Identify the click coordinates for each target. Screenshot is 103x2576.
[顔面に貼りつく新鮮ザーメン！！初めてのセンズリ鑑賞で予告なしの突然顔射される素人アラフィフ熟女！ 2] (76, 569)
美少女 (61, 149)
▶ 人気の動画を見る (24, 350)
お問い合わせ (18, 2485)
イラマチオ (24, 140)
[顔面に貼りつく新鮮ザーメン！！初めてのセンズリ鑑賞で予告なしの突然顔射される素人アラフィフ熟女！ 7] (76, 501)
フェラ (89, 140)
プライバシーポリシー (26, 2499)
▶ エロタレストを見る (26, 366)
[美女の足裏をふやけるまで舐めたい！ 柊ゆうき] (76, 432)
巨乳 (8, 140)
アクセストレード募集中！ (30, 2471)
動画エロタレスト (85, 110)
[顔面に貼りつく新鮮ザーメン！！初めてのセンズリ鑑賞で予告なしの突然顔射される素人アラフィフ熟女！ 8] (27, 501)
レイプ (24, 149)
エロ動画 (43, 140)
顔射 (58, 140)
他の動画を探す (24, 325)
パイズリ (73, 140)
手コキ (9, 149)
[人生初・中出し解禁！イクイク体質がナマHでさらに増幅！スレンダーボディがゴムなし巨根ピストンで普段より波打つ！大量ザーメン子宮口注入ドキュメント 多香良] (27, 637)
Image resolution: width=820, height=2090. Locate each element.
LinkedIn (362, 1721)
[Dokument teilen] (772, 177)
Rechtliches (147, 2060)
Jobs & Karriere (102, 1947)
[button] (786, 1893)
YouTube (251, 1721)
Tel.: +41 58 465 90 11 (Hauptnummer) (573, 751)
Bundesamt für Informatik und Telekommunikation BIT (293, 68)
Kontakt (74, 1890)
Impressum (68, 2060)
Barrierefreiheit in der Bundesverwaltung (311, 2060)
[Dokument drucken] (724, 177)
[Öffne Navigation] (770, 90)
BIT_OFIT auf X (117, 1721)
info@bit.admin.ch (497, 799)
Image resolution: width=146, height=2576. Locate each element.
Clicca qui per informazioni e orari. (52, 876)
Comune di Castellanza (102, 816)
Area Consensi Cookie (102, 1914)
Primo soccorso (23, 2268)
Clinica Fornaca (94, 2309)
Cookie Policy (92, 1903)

+--

■ Task details:
Above are some records; copy exactly the lines from the one with "[美女の足裏をふやけるまで舐めたい！ 柊ゆうき] (76, 432)" through the one with "Tel.: +41 58", both included, and no others.

■ Solution:
[美女の足裏をふやけるまで舐めたい！ 柊ゆうき] (76, 432)
巨乳 (8, 140)
アクセストレード募集中！ (30, 2471)
動画エロタレスト (85, 110)
[顔面に貼りつく新鮮ザーメン！！初めてのセンズリ鑑賞で予告なしの突然顔射される素人アラフィフ熟女！ 8] (27, 501)
レイプ (24, 149)
エロ動画 (43, 140)
顔射 (58, 140)
他の動画を探す (24, 325)
パイズリ (73, 140)
手コキ (9, 149)
[人生初・中出し解禁！イクイク体質がナマHでさらに増幅！スレンダーボディがゴムなし巨根ピストンで普段より波打つ！大量ザーメン子宮口注入ドキュメント 多香良] (27, 637)
Image resolution: width=820, height=2090. Locate each element.
LinkedIn (362, 1721)
[Dokument teilen] (772, 177)
Rechtliches (147, 2060)
Jobs & Karriere (102, 1947)
[button] (786, 1893)
YouTube (251, 1721)
Tel.: +41 58 465 90 11 (Hauptnummer) (573, 751)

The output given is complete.